Dive Brief:
- Federal regulators have authorized ISO New England to fully integrate demand response into the operator's wholesale markets, in spite of uncertainty over a court's decision to vacate FERC Order 754.
- RTO Insider reports that some of the tariff changes have already gone into effect, in advance of the grid operator's forward capacity auction slated for next month.
- The Obama administration has indicated it will appeal the D.C. Circuit Court's decision on Order 745 to the Supreme Court, but in the meantime the state of demand response has remained in question throughout the nation's RTO territories.
Dive Insight:
There is still considerable uncertainty over the state of demand response, but federal regulators nonetheless have approved tariff changes that allow ISO-New England to fully integrate the resource into its wholesale markets.

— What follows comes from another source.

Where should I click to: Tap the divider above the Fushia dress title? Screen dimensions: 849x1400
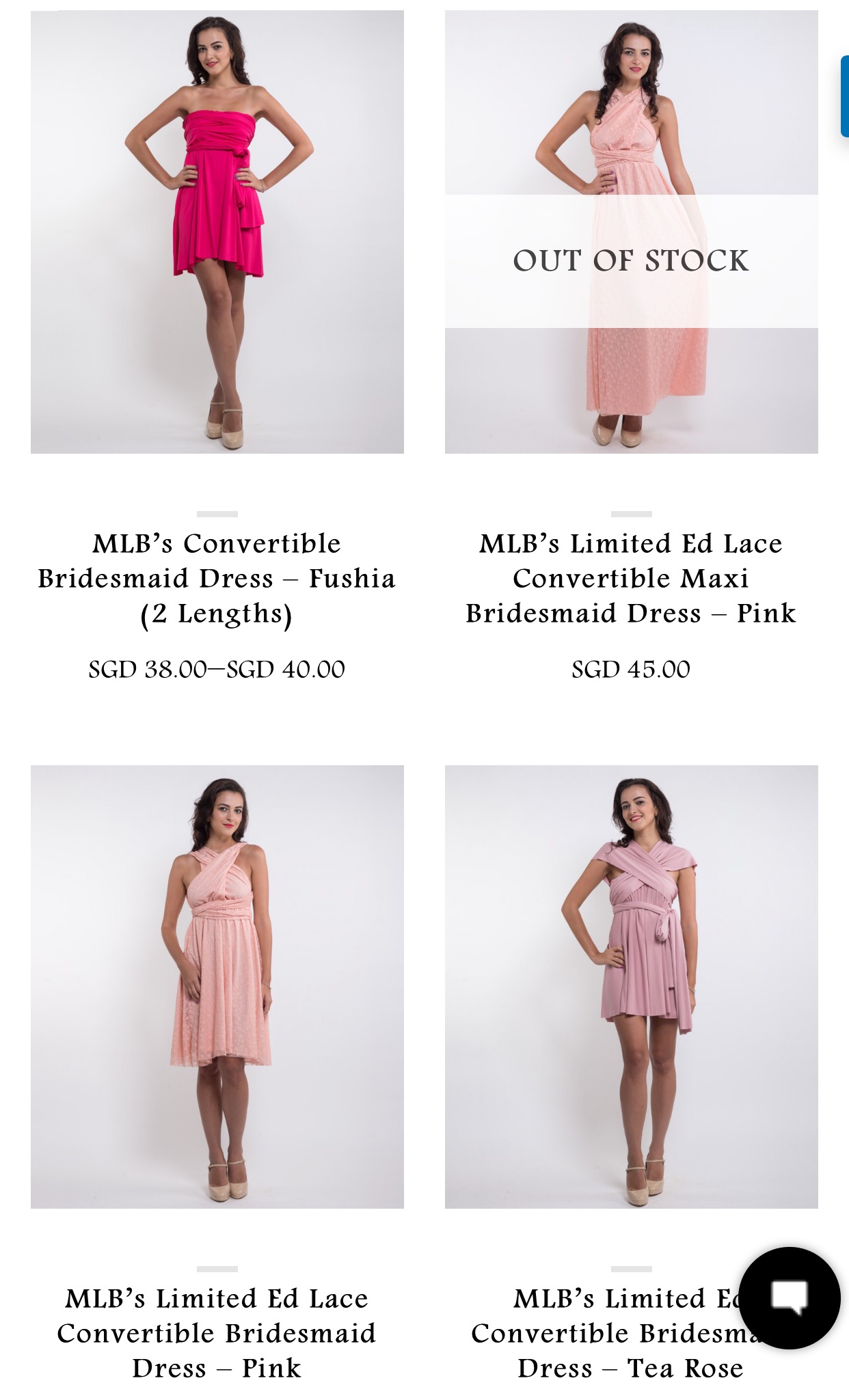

The New England Power Generators Association had asked regulators to delay a decision because the U.S. Court of Appeals for the District of Columbia Circuit held in Electric Power Supply Association v. FERC that the commission lacked jurisdiction to regulate rates for supply-side demand response resources. According to NEPGA, the decision extended to all commission-jurisdictional markets including the forward capacity market and the forward reserve market.
The commission responded that "while we acknowledge that the EPSA decision creates uncertainty for demand response resources in FERC-jurisdictional wholesale markets, we find it appropriate at this time to proceed with these market enhancements until further action is taken."
ISO-NE had modeled a single demand response asset that can both reduce its load and inject energy into the electric grid as two separate assets, both a demand response asset and a net supply generator. But such an asset is unable to provide generation to the system until its load is first reduced to a level below the output of the generator. Modeling the load reduction and generation capabilities separately led the system to miss the dependency and potentially over-count available reserves, FERC noted.